**Required action**
Every line from the one holding "The height and" through the last line of the records must be retyped exactly, and no other line or picture may appear in the copy.

**Material for this task**
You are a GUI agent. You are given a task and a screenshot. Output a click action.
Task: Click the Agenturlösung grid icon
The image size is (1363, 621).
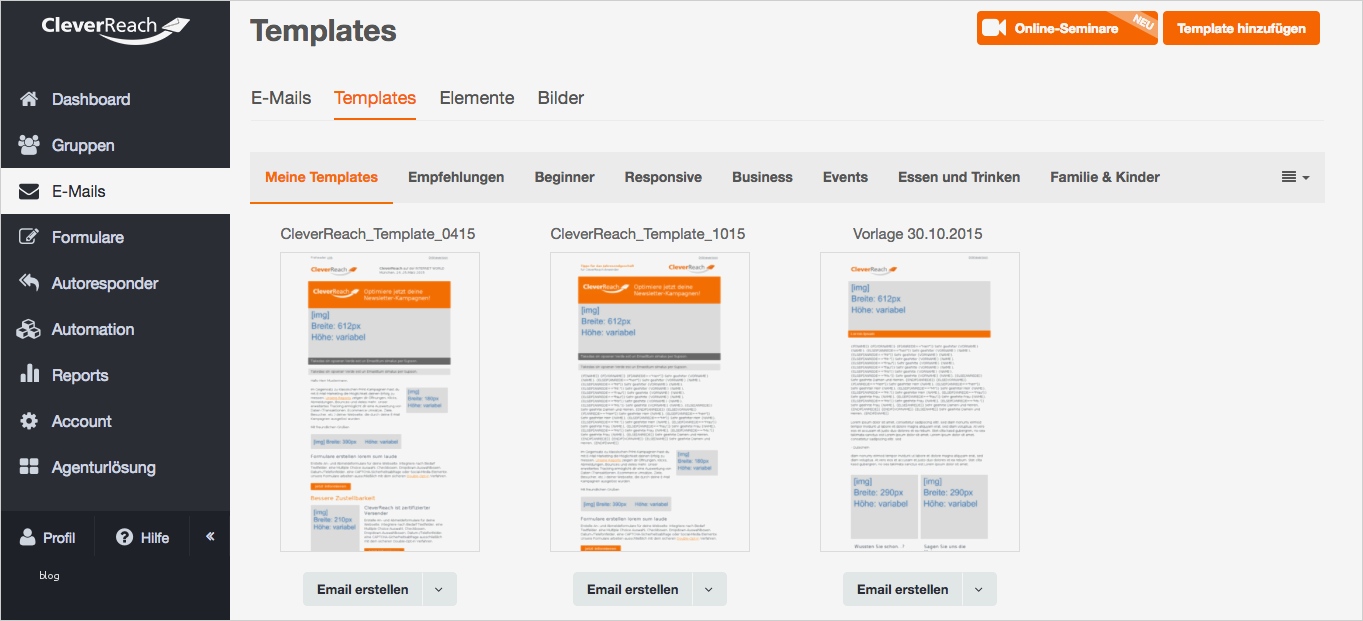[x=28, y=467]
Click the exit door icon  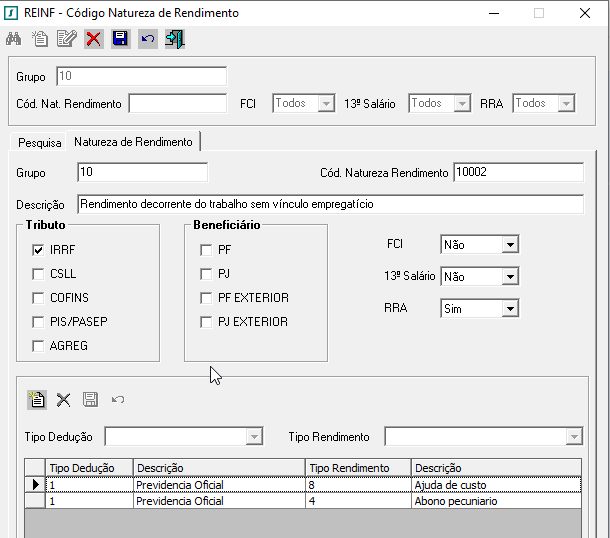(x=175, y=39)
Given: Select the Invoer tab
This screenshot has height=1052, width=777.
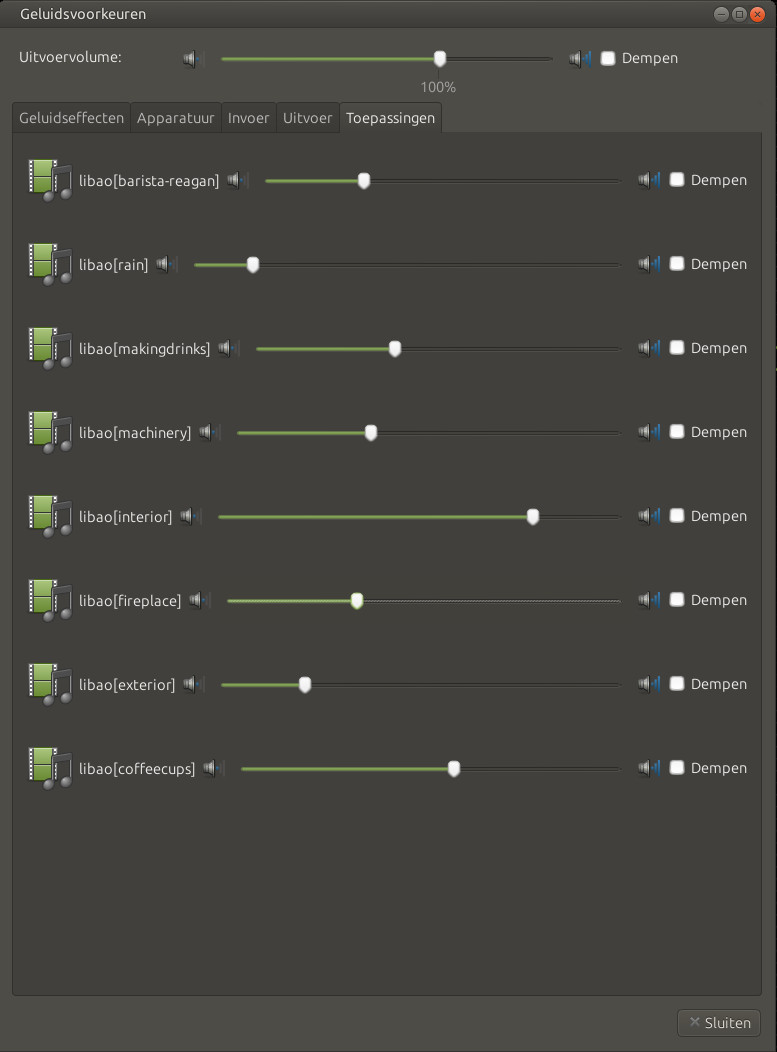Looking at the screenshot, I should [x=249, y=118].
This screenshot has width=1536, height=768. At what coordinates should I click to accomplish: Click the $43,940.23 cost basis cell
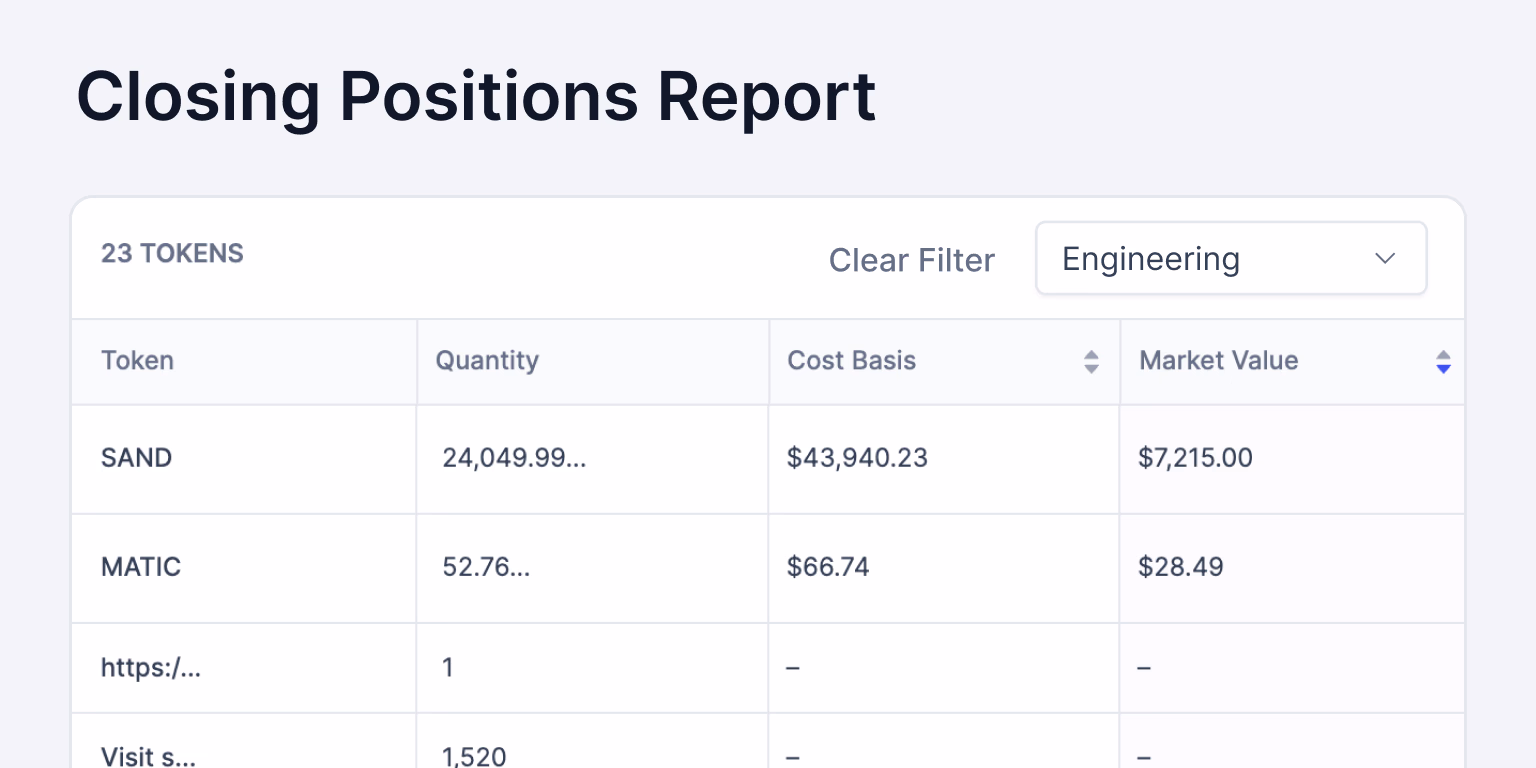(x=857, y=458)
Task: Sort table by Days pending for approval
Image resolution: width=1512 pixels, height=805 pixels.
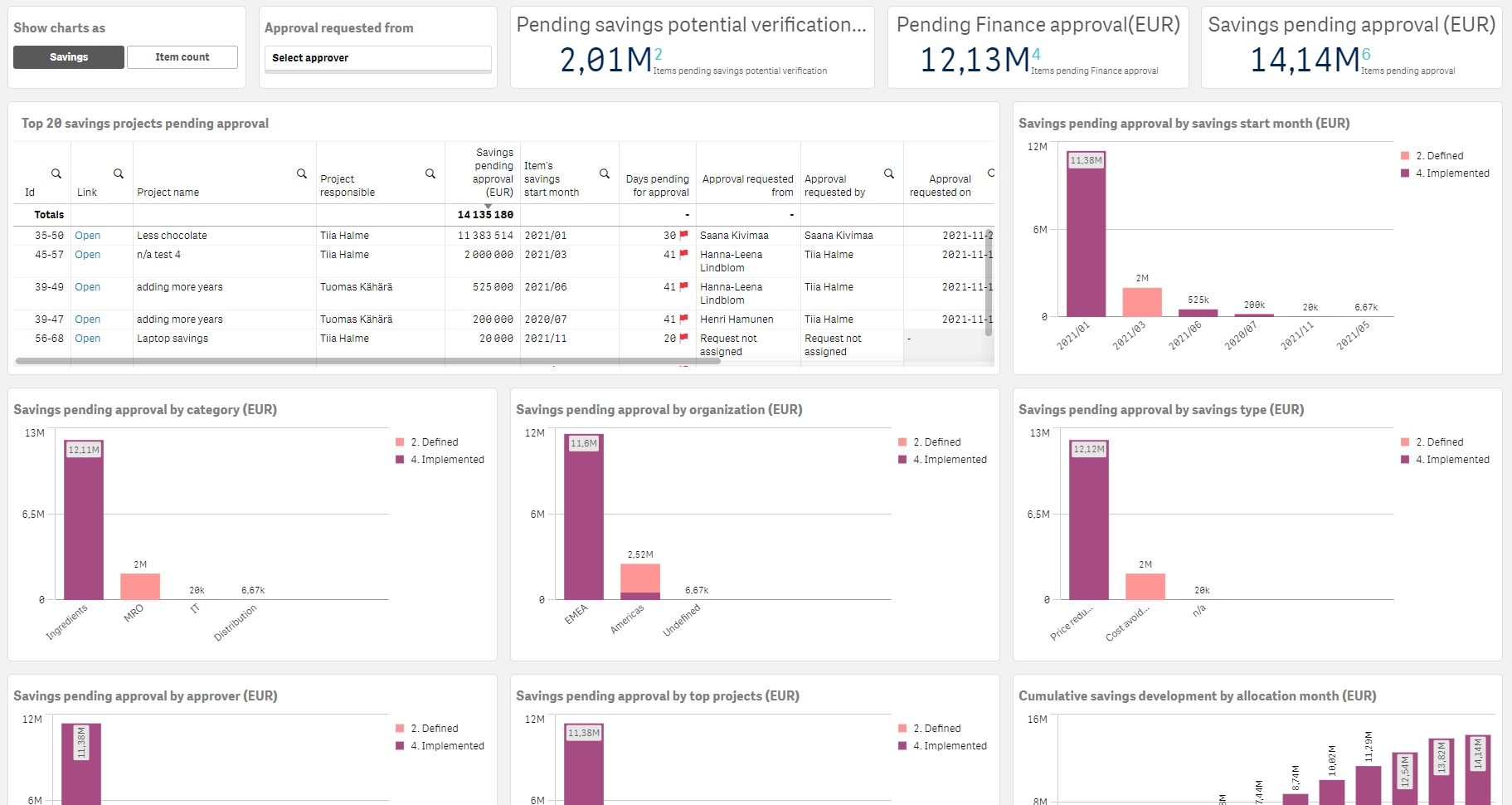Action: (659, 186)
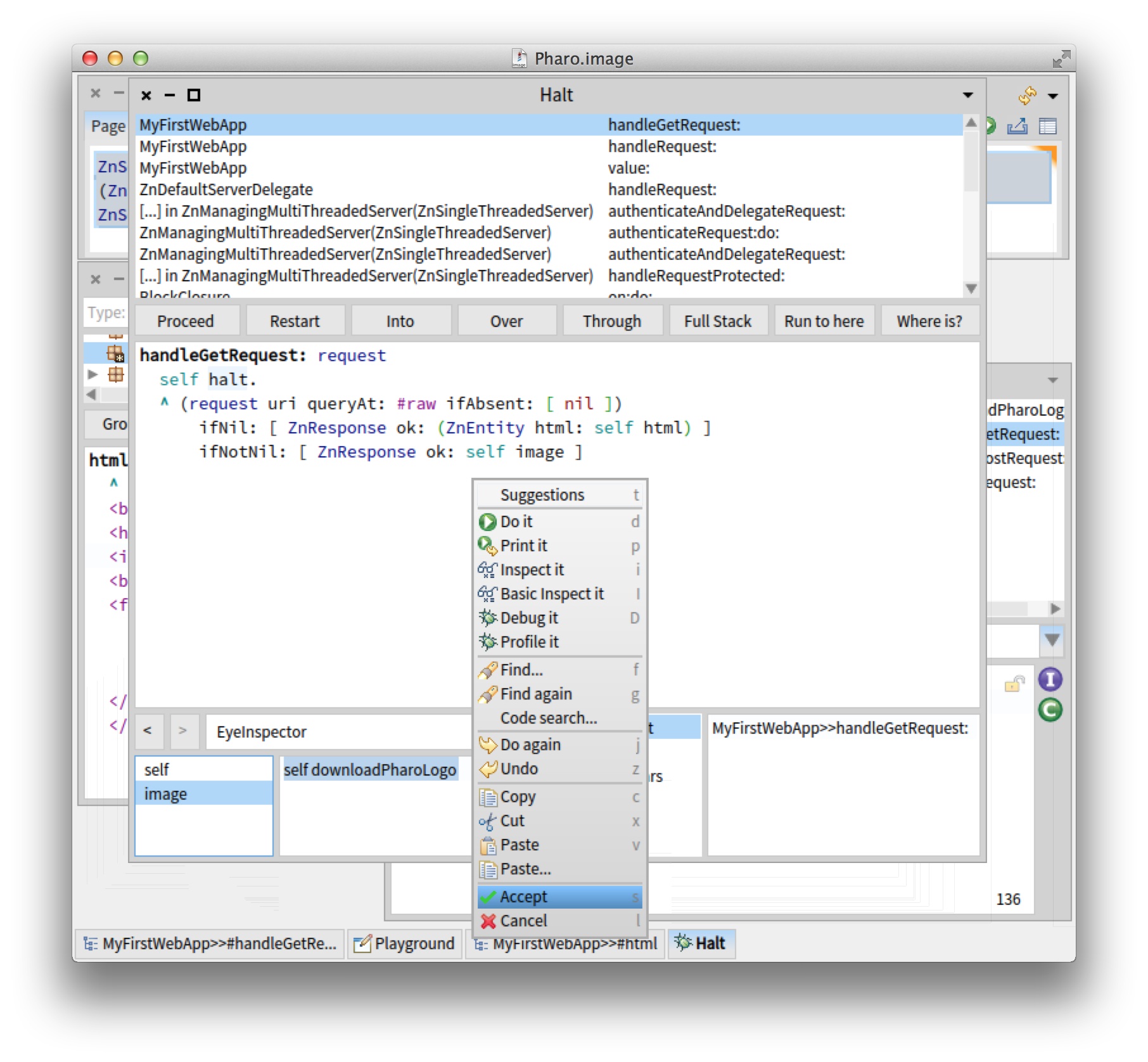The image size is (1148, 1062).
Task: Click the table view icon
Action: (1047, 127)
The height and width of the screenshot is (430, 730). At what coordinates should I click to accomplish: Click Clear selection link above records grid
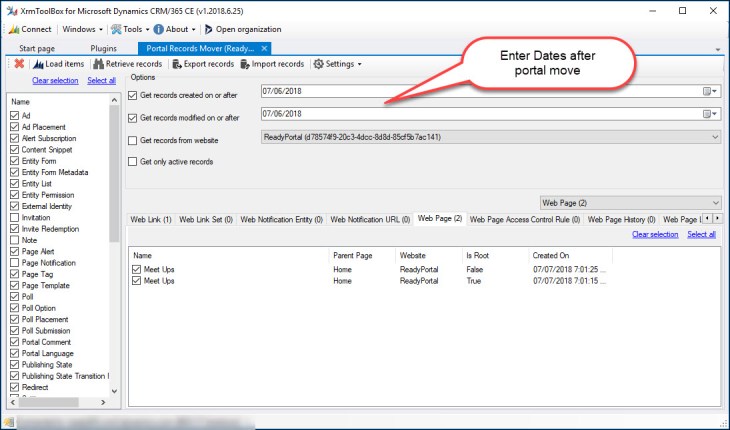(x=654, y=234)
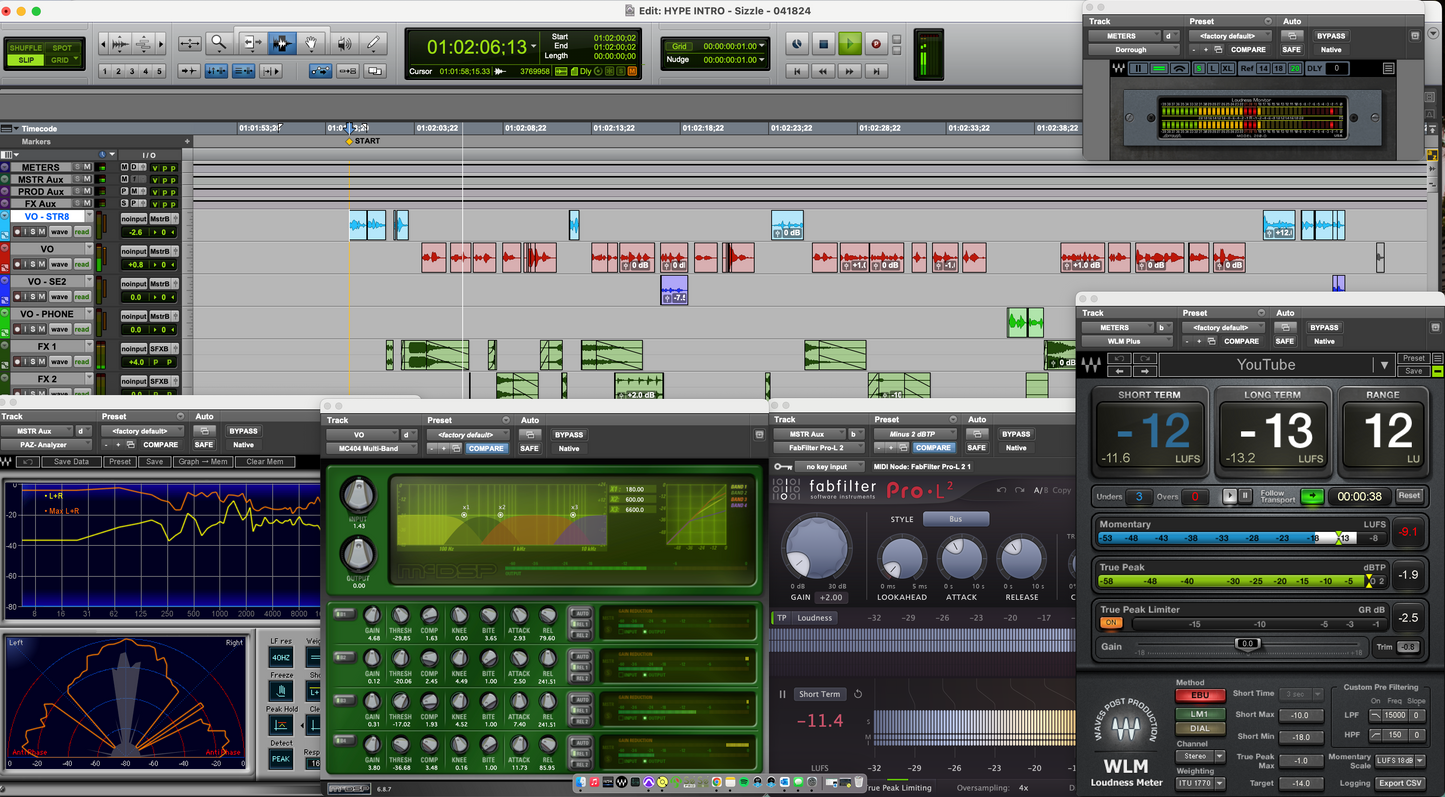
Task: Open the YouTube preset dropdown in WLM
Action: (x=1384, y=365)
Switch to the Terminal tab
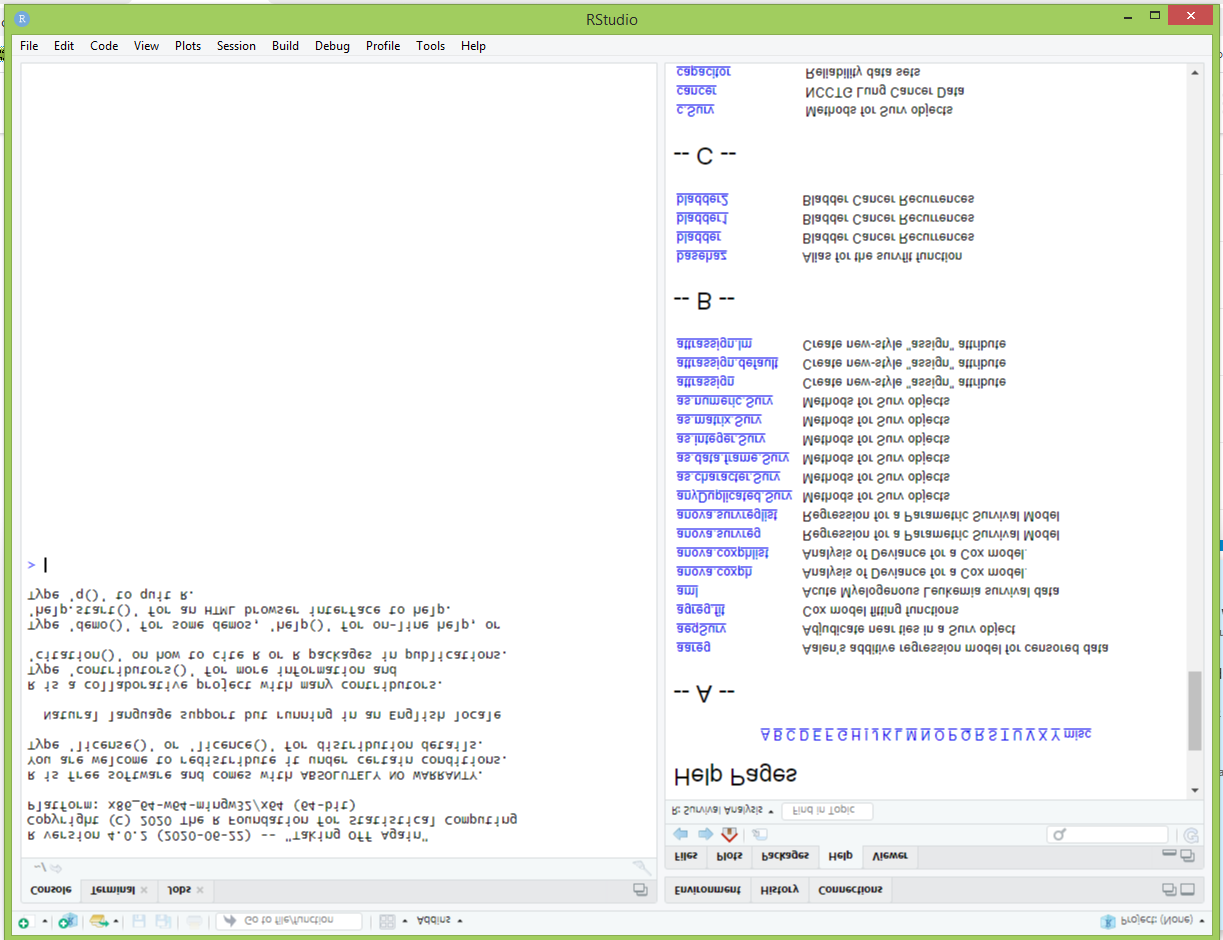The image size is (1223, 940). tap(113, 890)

**Answer to the problem**
The height and width of the screenshot is (430, 730). At what coordinates should I click to accomplish: Click Clear selection link above records grid
(x=654, y=234)
Task: Open the YouTube preset dropdown in WLM
Action: (x=1384, y=365)
Switch to the Terminal tab
The image size is (1223, 940). tap(113, 890)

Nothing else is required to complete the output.